Old Dogs Remembered (an excerpt)

by Ben Hur Lampman

(For information about an anthology containing this piece and compiled
by Bud Johns please visit: Synergistic Books - Old Dogs Remembered.
This anthology contains 49 essays and poems by 46 authors.)


We are thinking now of a setter, whose coat was flame in the sunshine and
who, so far as we are aware, never entertained a mean or unworthy thought.
This setter is buried beneath a cherry tree, under four feet of garden loam,
and at its proper season the cherry tree strews petals on the green lawn of
his grave. Beneath a cherry tree, or an apple, or any flowering shrub of the
garden, is an excellent place to bury a dog. Beneath such trees, such shrubs,
he slept in the drowsy summer, or gnawed at a flavored bone, or lifted his
head to challenge some strange intruder.
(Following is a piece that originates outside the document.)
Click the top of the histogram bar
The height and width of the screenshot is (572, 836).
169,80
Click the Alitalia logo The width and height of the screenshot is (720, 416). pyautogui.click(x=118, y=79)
These are good places, in life or in
death. Yet it is a small matter, and it touches sentiment more than anything else.
For if the dog be well remembered, if sometimes he leaps through your dreams
actual as in life, eyes kindling, questing, asking, laughing, begging, it matters
not at all where that dog sleeps and at last. On a hill where the wind is unre-
buked, and the trees are roaring, or beside a stream he knew in puppyhood,
or somewhere in the flatness of a pasture land, where most exhilarating cattle
graze. It is all one to the dog, and all one to you, and nothing is gained, and
nothing is lost - if memory lives. But there is one best place to bury a dog.
One place that is best of all.

If you bury him in this spot, the secret of which you must already have, he
will come to you when you call - come to you over the grim, dim frontiers
of death, and down the well-remembered path, and to your side again. And
though you call a dozen living dogs to heel they should not growl at him, nor
resent his coming, for he is yours and he belongs here. People may scoff at
you, who see no lightest blade of grass bent by his foot, who hear no whimper
pitched too fine for mere audition, people who may never really have had a
dog. Smile at them then, for you shall know something that is hidden from them,
and which is well worth knowing. The one best place to bury a good dog is in
the heart of his master.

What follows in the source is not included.